Chapter 4: To venture alone
Theme: November 1958. To begin planning the selection program we had to draw upon our knowledge of the nature of those individuals who had been successful explorers in the past.
From the beginning of time, some men have been driven to leave the safety of family, tribe or country and to dare the wilderness and the hostile stranger, seeking new lands, new goods to trade, or new information. What is the nature of these individuals? Do they have common traits? Is there an explorer “type”, a pioneering character, which sets these men apart? Are their achievements purely a matter of chance or special circumstance? And if the pioneers of the past bear certain traits in common, do our present-day explorers come from the same mold? Studies of the chronicles of exploration and of the records of those who have survived long periods of isolation in small boats or the Arctic wastes give some clues to these questions.
The nature of exploration is changing. Travel has always involved some technical planning, and frequently great expense which only governments could afford. Columbus’ discoveries cost Isabella her crown jewels. Prince Henry the Navigator had a large program of government-sponsored exploration, while the first circumnavigation of Africa was authorized by the Pharaoh Necho II. Nevertheless, as long as the explorations were within our earth’s atmosphere, many have been privately sponsored and on individual initiative. Thus, the senior Polo brothers made their first trip to the court of the Great Khan for commercial reasons, while Leif Erikson was looking for new farm lands for his family and friends. Stanley was sponsored by a newspaper, while Livingston was sponsored only by himself and his God.
In space flight, sch opportunities for private initiative or small business profit are non-existent. The cost of putting a satellite into orbit is so high that only a government or the largest companies can consider financing the venture. While the exploration of space will require human skills and courage of the highest order, it will not be accomplished by the intrepid individual who succeeds in interesting a university or scientific society in his work, and takes off for the wilderness. It will not even be accomplished by a well-organized business venture such as that which financed Lindbergh’s flight.
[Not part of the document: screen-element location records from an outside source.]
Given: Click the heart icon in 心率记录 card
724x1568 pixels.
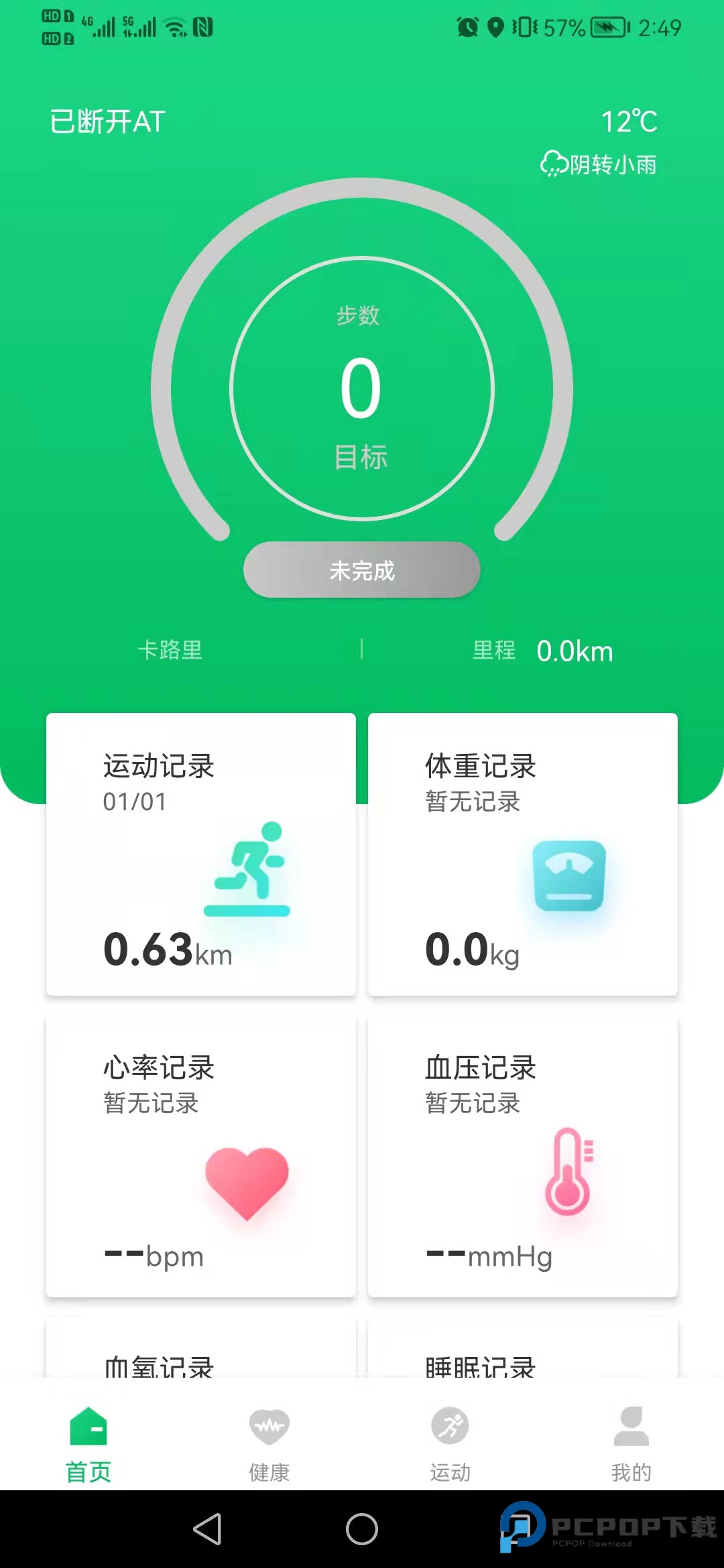Looking at the screenshot, I should 246,1181.
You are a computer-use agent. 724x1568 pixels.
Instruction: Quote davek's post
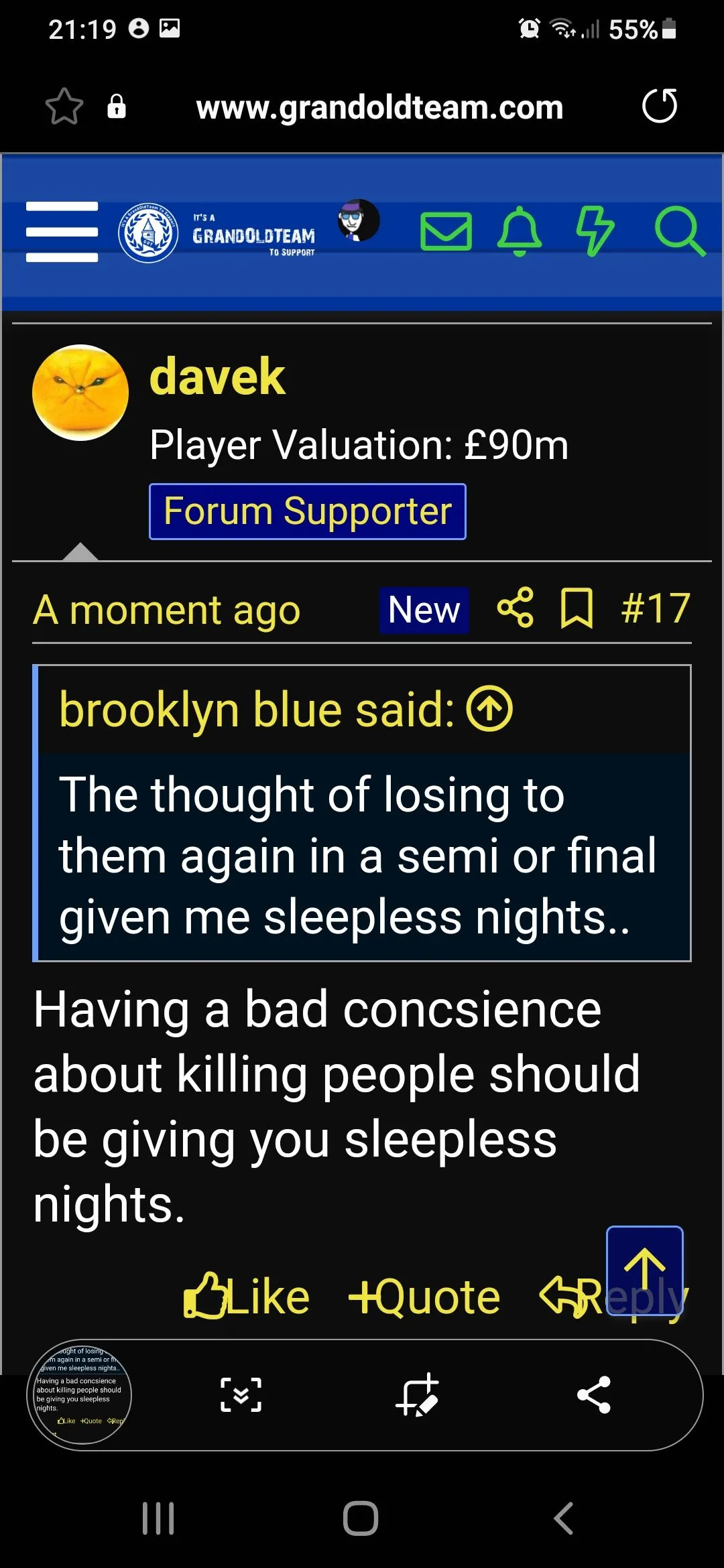tap(424, 1297)
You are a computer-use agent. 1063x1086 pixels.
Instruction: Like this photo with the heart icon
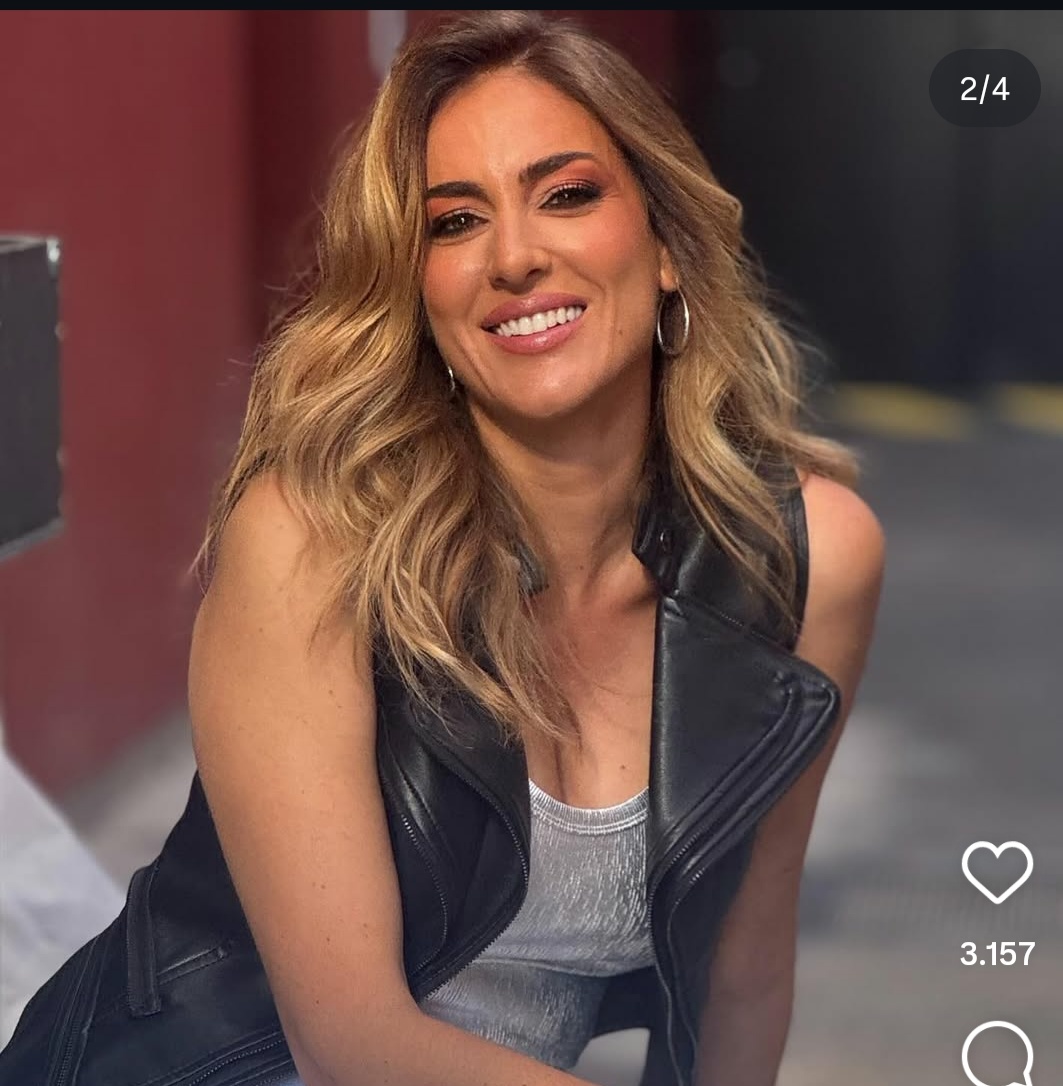(996, 871)
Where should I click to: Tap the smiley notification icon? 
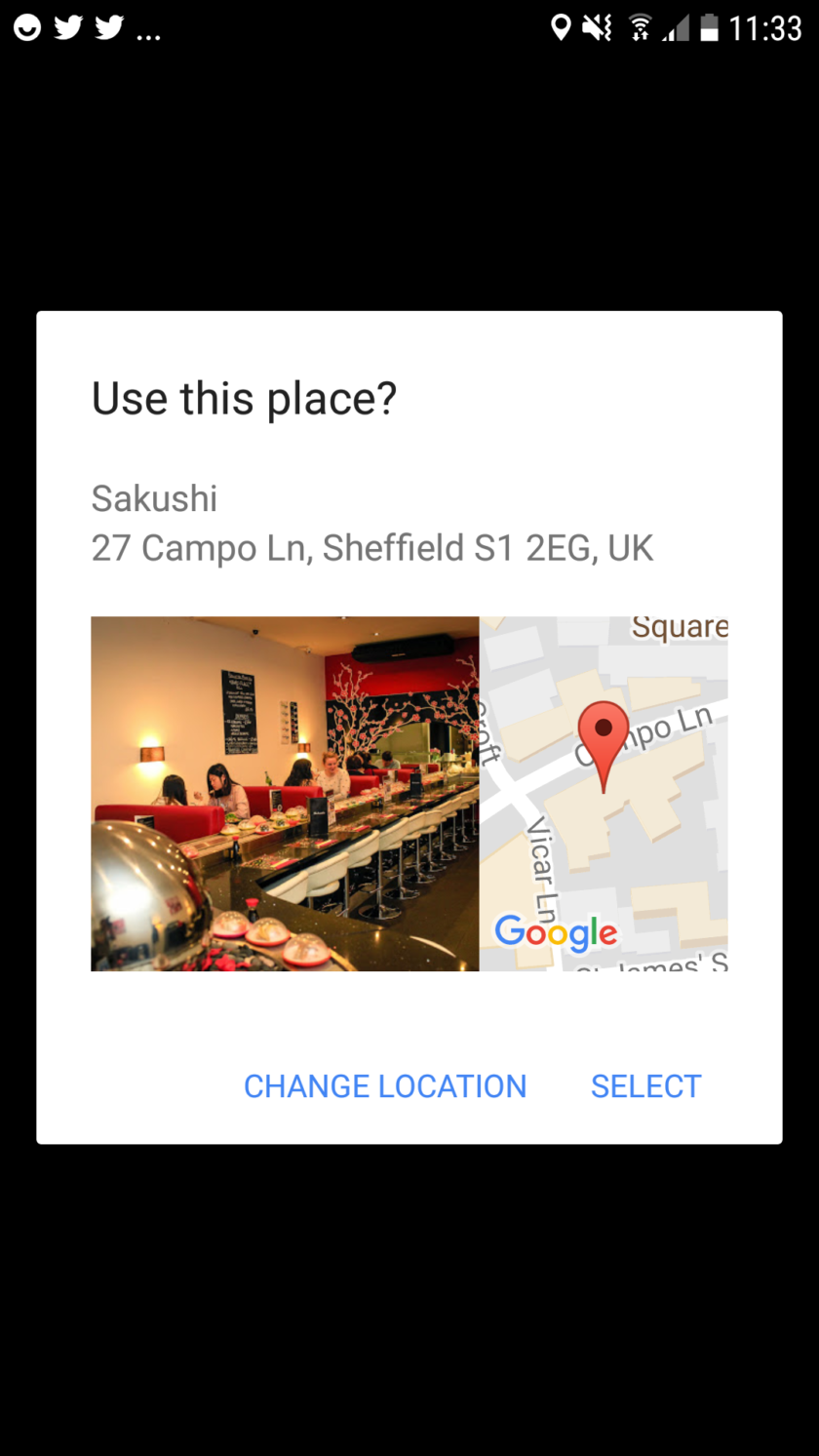[x=28, y=26]
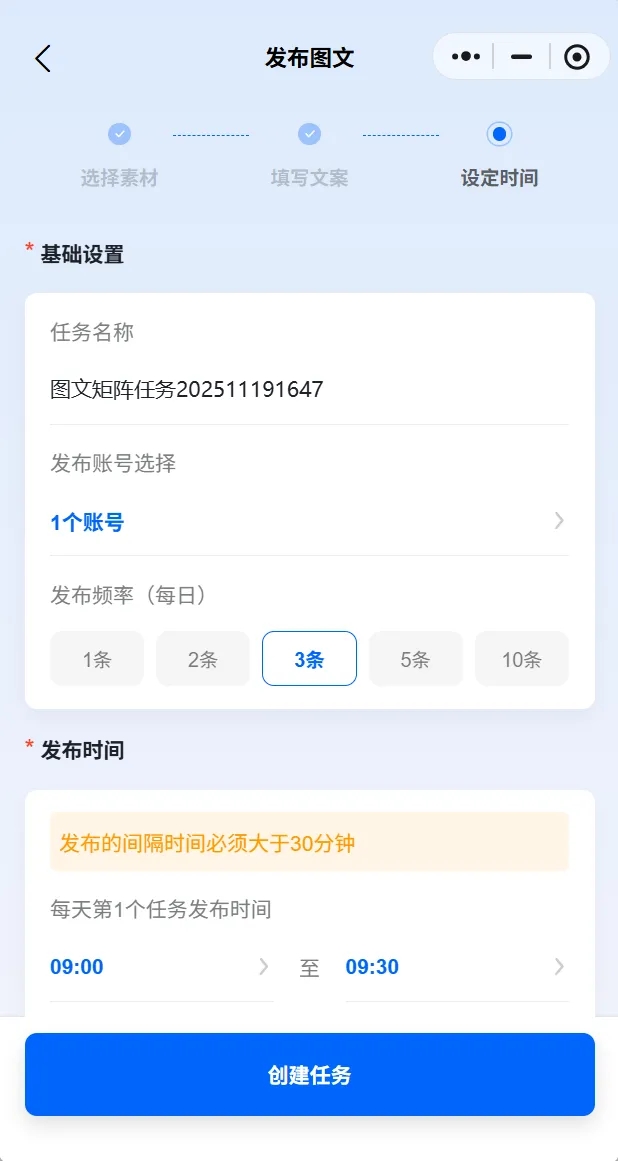The width and height of the screenshot is (618, 1161).
Task: Edit the 任务名称 text field
Action: click(x=308, y=389)
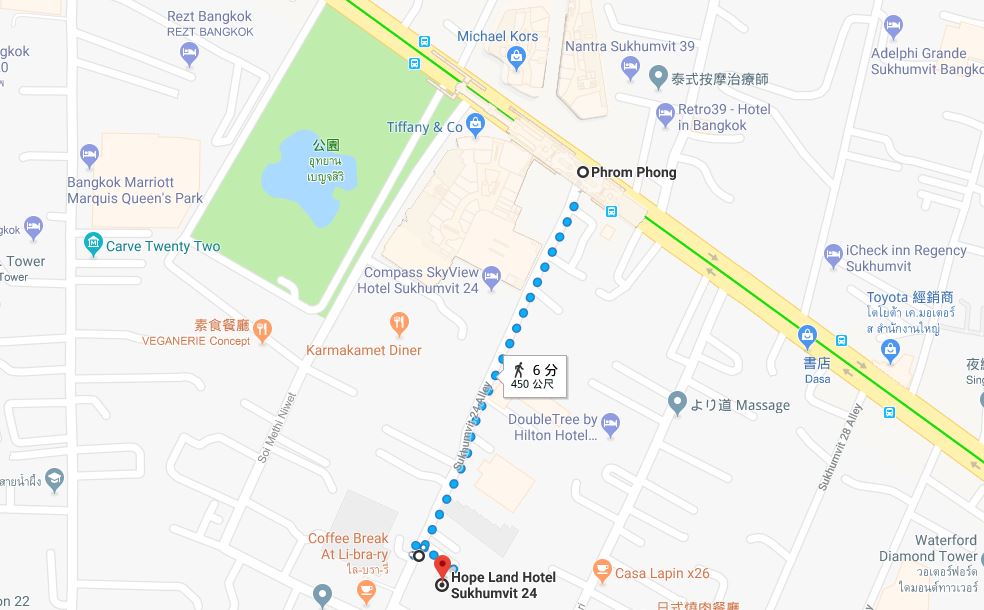
Task: Select the Hope Land Hotel red pin
Action: click(442, 566)
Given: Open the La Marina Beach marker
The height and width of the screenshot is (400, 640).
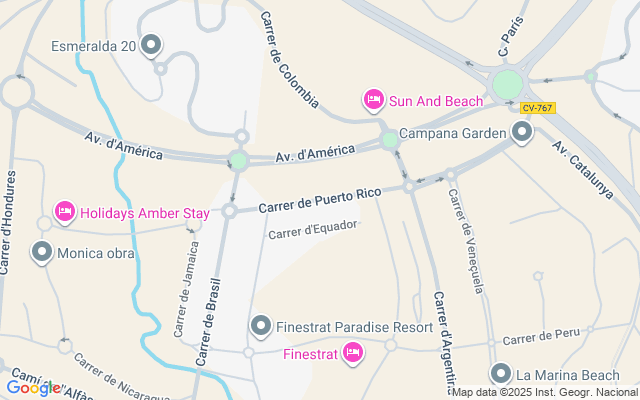Looking at the screenshot, I should tap(501, 374).
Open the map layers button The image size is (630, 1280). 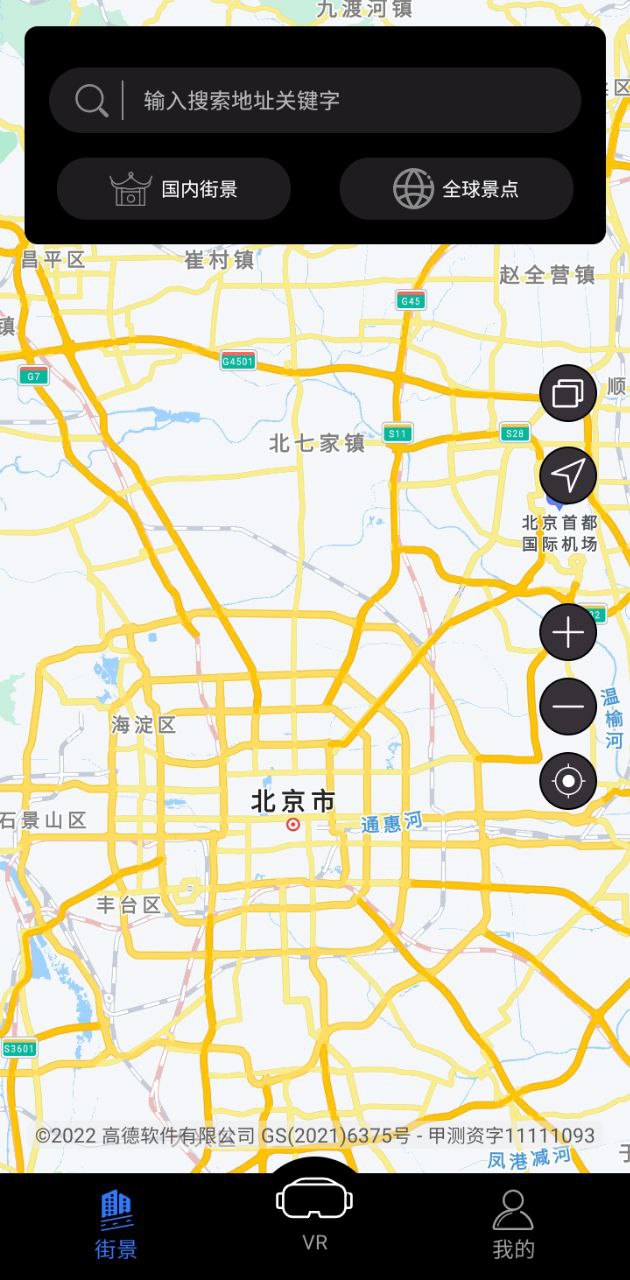568,393

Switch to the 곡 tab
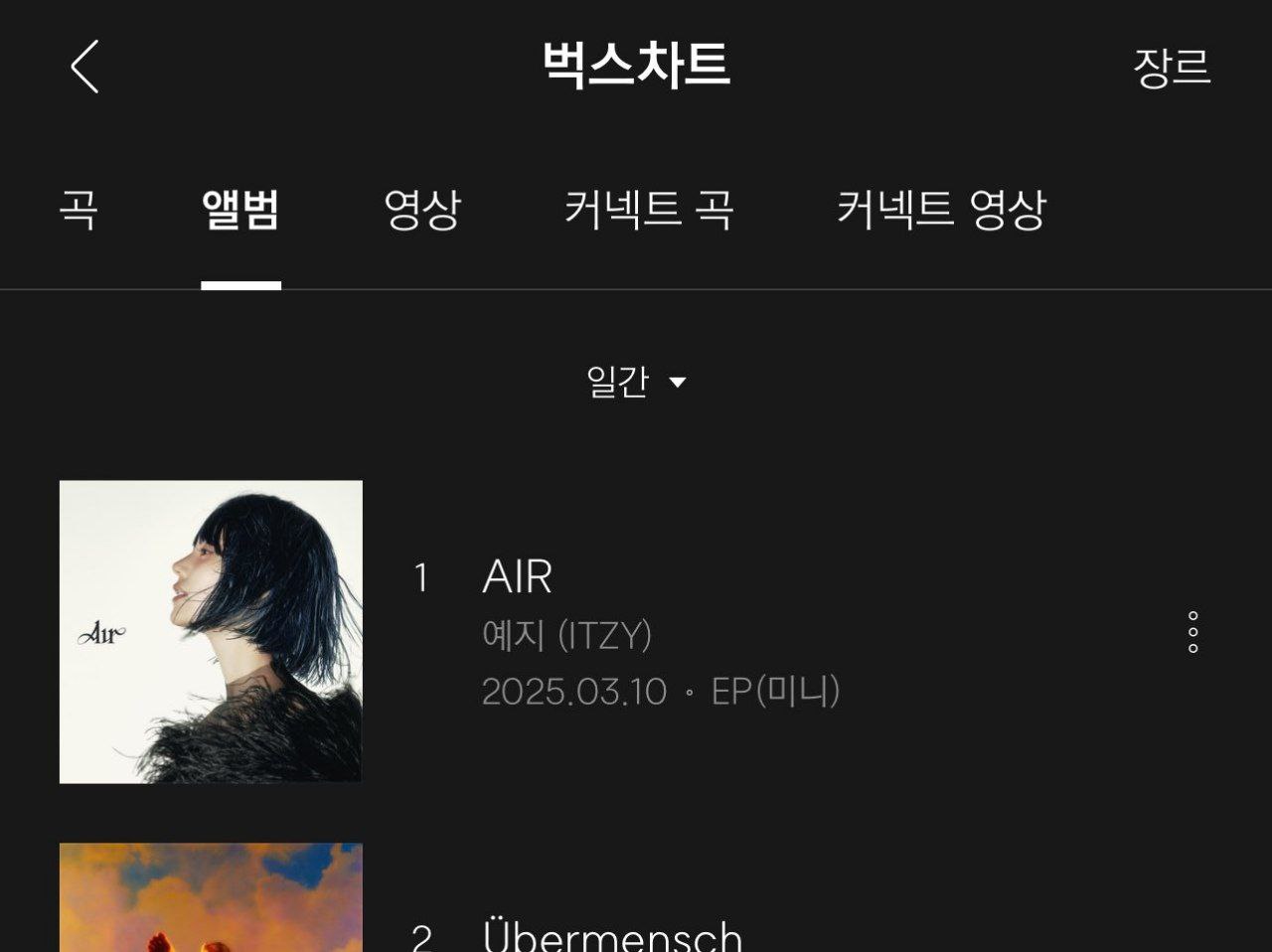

Only the government will have the resources to produce the immense rockets, the complex spacecraft, and the vast operations required to place a man on the moon or on the planets. When exploration becomes technically complex and requires the marshalling of such large resources, what role can the individual play? How does the astronaut vary from the argonaut, the Viking, or the western trailblazer?
All of these men share certain characteristics: intelligence, the ability to live alone and make their own decisions, and most important, ability to think clearly and act effectively when danger threatens -- a trait the psychologist calls “stress-tolerance”, but which is known to most people as bravery.